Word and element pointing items

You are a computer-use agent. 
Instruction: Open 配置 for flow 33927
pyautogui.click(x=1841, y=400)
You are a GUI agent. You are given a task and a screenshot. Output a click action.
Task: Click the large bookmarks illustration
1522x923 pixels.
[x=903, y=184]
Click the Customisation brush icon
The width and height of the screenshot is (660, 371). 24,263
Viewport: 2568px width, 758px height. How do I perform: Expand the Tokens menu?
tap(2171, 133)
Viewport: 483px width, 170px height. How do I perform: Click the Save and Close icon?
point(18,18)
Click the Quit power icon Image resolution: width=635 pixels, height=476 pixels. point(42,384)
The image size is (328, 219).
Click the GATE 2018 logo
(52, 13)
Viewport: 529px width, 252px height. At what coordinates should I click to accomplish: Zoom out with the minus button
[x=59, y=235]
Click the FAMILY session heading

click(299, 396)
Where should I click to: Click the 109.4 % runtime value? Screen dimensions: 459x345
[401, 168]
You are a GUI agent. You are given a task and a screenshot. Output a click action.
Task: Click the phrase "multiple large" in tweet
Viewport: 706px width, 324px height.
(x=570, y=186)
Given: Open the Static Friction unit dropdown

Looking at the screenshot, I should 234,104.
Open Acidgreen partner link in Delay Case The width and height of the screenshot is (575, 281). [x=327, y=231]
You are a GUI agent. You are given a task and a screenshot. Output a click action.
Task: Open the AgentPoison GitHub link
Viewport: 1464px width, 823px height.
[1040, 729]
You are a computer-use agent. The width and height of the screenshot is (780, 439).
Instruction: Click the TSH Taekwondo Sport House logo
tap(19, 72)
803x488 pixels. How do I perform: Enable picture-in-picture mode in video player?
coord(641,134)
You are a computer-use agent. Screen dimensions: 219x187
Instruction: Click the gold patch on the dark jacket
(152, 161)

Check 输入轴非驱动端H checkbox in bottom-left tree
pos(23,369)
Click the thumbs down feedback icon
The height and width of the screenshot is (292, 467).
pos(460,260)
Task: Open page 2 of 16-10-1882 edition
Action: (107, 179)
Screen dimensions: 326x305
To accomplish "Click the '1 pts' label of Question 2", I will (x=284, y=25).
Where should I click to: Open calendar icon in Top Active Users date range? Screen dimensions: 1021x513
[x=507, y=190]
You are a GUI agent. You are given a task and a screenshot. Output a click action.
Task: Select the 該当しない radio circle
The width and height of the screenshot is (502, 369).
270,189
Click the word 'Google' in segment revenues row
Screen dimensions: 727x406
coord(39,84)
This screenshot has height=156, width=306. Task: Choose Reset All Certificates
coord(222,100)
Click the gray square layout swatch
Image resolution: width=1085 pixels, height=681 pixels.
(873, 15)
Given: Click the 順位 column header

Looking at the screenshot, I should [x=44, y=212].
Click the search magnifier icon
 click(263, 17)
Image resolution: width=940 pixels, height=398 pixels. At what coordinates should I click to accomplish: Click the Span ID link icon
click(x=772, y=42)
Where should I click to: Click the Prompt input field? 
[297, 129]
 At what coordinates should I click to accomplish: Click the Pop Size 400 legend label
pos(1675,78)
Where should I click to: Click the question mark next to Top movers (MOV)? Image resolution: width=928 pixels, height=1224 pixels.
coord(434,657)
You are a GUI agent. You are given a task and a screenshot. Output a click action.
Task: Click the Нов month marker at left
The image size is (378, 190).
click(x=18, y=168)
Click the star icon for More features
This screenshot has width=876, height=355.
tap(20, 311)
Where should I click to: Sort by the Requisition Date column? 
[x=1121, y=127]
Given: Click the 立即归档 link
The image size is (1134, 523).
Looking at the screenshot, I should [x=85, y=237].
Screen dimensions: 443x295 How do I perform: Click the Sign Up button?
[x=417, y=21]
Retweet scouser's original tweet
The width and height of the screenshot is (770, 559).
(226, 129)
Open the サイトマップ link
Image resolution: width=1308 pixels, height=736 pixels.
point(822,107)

*Work to be completed*
Output the lines from the one containing "Click the search magnifier icon" through the one containing "tap(20, 311)" with no changes.

*Exercise response*
Click the search magnifier icon
 click(263, 17)
Image resolution: width=940 pixels, height=398 pixels. At what coordinates should I click to accomplish: Click the Span ID link icon
click(x=772, y=42)
Where should I click to: Click the Prompt input field? 
[297, 129]
 At what coordinates should I click to accomplish: Click the Pop Size 400 legend label
pos(1675,78)
Where should I click to: Click the question mark next to Top movers (MOV)? Image resolution: width=928 pixels, height=1224 pixels.
coord(434,657)
You are a GUI agent. You are given a task and a screenshot. Output a click action.
Task: Click the Нов month marker at left
The image size is (378, 190).
click(x=18, y=168)
Click the star icon for More features
This screenshot has width=876, height=355.
tap(20, 311)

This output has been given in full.